NHKこころの時代 自分の山を登る~21世紀の健康医学をめざして~
瀬戸内海に浮かぶ淡路島。兵庫県津名郡五色町に、五色県民健康村・健康道場があります。
昭和57年に開設されました。公的な施設としては、医学的絶食療法を行う全国でただ一つの専門施設です。
現在のスタッフは、医師1人、看護師6人など、合わせて15人です。
医学的絶食療法、すなわちファースティングは、標準コースで16日間です。この療法を受ける人は施設に泊まり込み、健康づくりに必要な研修も受けます。
昭和57年の開設以来、19年間で約1万9千人がこの施設を利用しています。
これまでは、主として肥満の解消を目的とする人が多かったのですが、ここ数年は、ストレスによって引き起こされるさまざまな症状を改善するために訪れる人が多くなりました。

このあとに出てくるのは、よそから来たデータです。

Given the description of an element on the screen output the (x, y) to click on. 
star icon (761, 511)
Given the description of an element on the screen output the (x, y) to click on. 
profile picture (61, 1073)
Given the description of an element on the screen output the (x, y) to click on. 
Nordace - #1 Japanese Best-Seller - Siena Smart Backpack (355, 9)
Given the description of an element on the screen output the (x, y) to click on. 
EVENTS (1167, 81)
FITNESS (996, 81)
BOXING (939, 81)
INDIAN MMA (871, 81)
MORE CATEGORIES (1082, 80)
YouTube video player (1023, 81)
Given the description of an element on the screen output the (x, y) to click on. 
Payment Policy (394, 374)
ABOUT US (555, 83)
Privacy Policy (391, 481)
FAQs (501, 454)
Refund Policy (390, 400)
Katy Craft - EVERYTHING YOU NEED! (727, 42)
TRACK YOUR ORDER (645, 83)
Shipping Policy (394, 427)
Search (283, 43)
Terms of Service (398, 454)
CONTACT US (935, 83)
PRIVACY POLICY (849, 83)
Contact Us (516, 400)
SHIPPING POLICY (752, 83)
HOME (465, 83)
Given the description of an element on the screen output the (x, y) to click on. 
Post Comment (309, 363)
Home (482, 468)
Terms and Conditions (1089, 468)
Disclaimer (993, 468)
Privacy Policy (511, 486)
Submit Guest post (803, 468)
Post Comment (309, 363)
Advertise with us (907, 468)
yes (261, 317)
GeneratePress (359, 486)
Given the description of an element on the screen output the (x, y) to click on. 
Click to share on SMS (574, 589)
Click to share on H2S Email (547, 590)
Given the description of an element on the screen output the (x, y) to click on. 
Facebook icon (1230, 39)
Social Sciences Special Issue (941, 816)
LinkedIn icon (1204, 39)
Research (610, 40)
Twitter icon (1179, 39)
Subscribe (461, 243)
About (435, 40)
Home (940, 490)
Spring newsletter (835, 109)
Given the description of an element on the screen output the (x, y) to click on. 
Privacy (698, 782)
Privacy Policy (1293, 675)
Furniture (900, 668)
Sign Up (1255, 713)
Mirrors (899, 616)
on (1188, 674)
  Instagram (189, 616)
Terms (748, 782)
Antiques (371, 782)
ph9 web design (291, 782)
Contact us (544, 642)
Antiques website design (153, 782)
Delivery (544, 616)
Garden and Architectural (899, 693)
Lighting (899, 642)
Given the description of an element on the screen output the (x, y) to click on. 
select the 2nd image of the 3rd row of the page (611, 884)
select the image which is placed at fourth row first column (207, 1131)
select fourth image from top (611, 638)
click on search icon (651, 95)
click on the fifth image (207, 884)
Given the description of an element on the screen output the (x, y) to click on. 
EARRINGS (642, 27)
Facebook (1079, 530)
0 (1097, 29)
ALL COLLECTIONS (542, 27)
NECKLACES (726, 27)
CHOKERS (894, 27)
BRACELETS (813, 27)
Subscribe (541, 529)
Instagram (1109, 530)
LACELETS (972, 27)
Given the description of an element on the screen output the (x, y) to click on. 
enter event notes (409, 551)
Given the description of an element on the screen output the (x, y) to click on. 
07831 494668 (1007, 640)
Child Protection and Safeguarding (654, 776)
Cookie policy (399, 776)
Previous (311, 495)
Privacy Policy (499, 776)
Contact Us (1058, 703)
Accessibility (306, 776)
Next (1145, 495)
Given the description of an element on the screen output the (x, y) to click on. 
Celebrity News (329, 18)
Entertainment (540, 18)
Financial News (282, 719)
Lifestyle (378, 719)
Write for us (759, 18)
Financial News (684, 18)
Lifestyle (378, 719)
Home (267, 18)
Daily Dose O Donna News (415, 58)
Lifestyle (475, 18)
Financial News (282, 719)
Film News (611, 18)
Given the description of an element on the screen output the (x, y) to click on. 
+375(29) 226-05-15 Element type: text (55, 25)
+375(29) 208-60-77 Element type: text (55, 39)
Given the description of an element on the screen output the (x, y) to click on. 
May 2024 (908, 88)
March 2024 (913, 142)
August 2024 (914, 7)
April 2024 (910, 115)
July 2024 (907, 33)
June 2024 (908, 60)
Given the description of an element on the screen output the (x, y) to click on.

同道場の笹田慎吾さんは、21世紀の健康医学を目指して努力しています。
そして現在、ストレスを解消するための手法として、
1.医学的絶食療法
2.丹田呼吸法
3.性格分析
4.健康医学の講義――「生かされている医学」を実感すること
の四つを挙げています。
この中でも特にユニークなのが、「生かされている医学」の講義です。
「生かされているから、私たちは自由なのです」
笹田さんの説く内容は、「五つの発見」として、次のように示されます。
第一に、生かされているのは医学的事実である。
第二に、医学的に生かしてくれている、限りなく優しいYuが存在する。
第三に、死は「私」の終わりではない。
第四に、何もない「私」が素晴らしい。
第五に、自分の山を登ることが人生の喜びである。
おそらく、どの医学書にも書かれていない概念が、この健康道場では講義されているのです。
【聞き手】
大変ユニークな医学を築きつつあると言ってよいと思いますが、これはまさに笹田さん独自のものなのでしょうか。
【笹田】
20年間、健康医学一筋に取り組んできました。その処方箋が「自分の山を登る」ということになり、そのための健康医学が「生かされている医学」という名前ですから、ユニークなものになりました。
ただ、これは「心の時代」が求めている健康医学だと思っています。
本当の自分を生き、自分の山を登ると、充実感と健康と個性的な能力が身につきます。
このような「心の時代」の生き方を支え、実現するための健康医学になったと考えています。
【聞き手】
ここに至るまでの、笹田さんご自身がたどってこられた道のりを伺いたいと思います。小さい頃から、将来は医師になると思っていたのでしょうか。
【笹田】
小さい頃から、人間とは何か、生とは何か、死とは何かということをよく考えていました。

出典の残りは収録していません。